This compelling documentary reveals the secret personal writings and photographs from the private collection of Nazi Gestapo Chief Heinrich Himmler. I recently sat down with Lapa to find out how she acquired the collection. Born and raised in Belgium, Lapa has been living in Israel since 1995. She has made two acclaimed documentaries "OLMERT-CONCEALED DOCUMENTARY" about Israel's Prime Minister Ehud Olmert and "Straddling The Fence." Her production company Realworks, Ltd. specializes in documentary films.

"It all started with the "Black Box" Lapa told me, referring to the "Black Box" containing all of Himmler's private documents. "They were hidden for decades under the bed of Mr. Chaim Rosenthal." His son Daniel Rosenthal convinced him to sell it to Lapa's own father at the University of Tel Aviv. "Himmler thought of himself a "decent man" Lapa continued, "and he was calculated in his choices. Even believing that he needed to find a "decent way" to kill millions of people."

Nobody is certain how Rosenthal acquired Himmler's files, but Daniel Rosenthal told Lapa,"the "Black Box" was a taboo subject in our family." Lapa shared with me "It took time to pick up the challenge to make the film, and I went through seven years of research."

Editing the film took a "team of twenty" and Lapa says she wants to make sure "The Decent One" is "a really important cinematic experience." This film is best described by Errol Morris who called it " a fabulous excursion into the deep mystery of evil."

Clearly, this is no "love letter" to Heinrich Himmler and the public needs to be made aware of that although the title could be misleading.

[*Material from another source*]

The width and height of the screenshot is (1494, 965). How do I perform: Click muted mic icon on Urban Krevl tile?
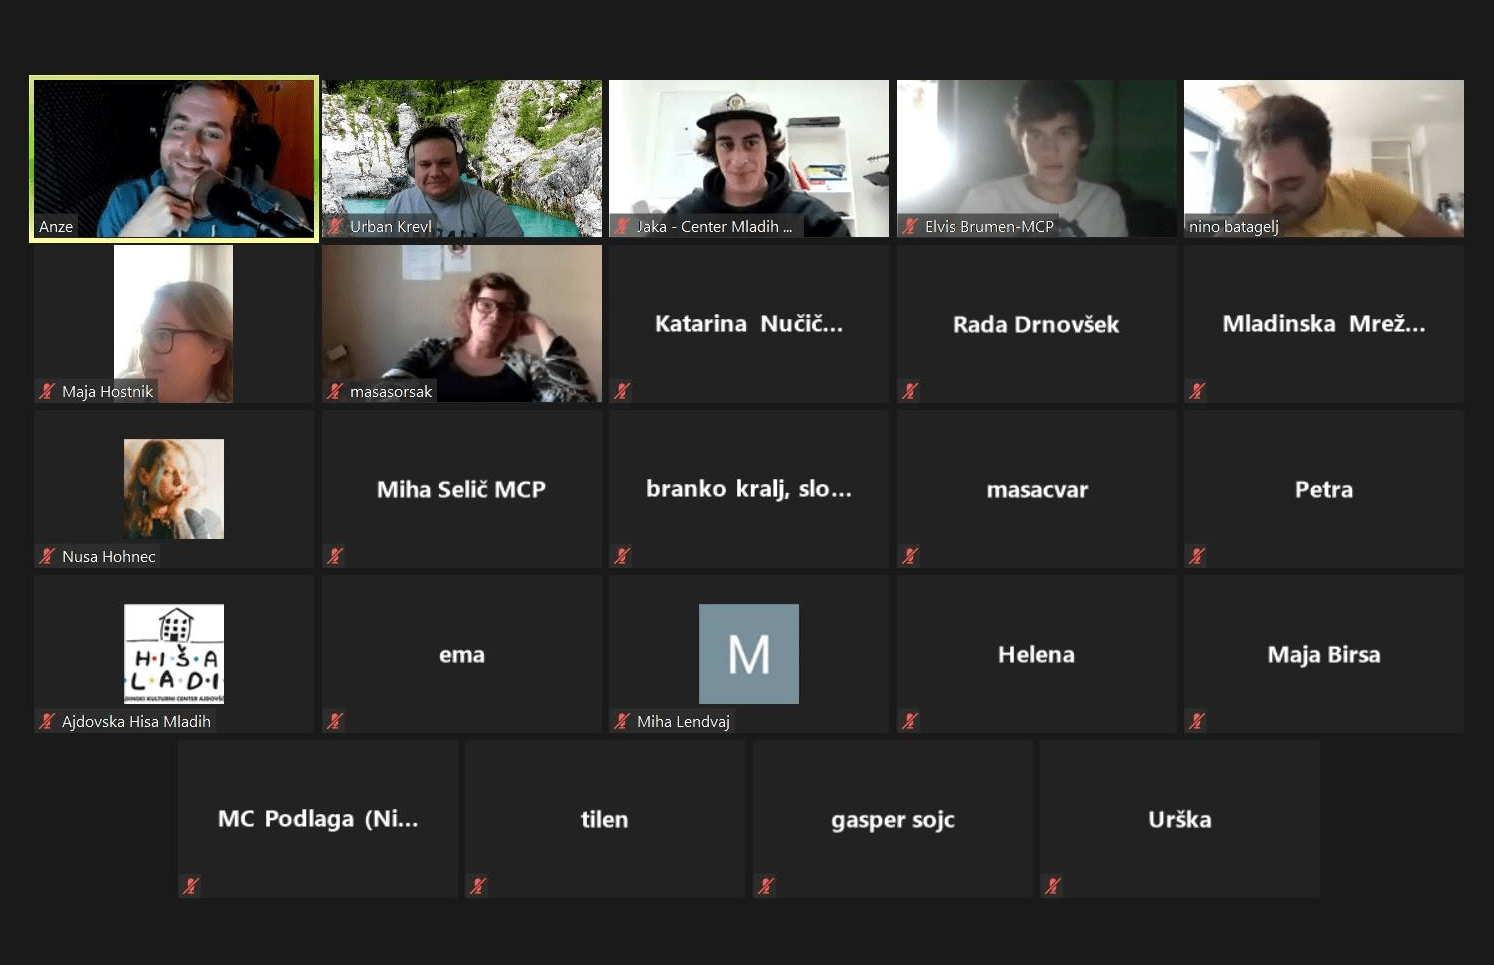[x=335, y=227]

My father, maverick filmmaker Stanley Kramer made thirty-five films with social-issues, including the 1961 Classic "Judgement At Nuremberg" which won many awards including the Academy Award for Best Actor Maximilian Schell and Abby Mann for Best Original Screenplay. This film opened audience's eyes and made them socially-conscious and fully aware of the horrors of Nazi Germany and "man's inhumanity to man."

As an avid student of the Holocaust and the evil nature of the Third Reich, I was always fascinated by how Himmler attained such an important position as head of the SS when he was always described as a quiet man, and a mousy individual who was actually the main mastermind behind the Nazi Death Camps. And according to Lapa he was "no Jekyll and Hyde personality." He scarily believed in racial purity and human cleansing. It is important we recognize this "banality of evil" in the world.

Himmler himself was quoted as saying "We can have but one desire as to what is said about us: these German officers, these German soldiers -- they were decent."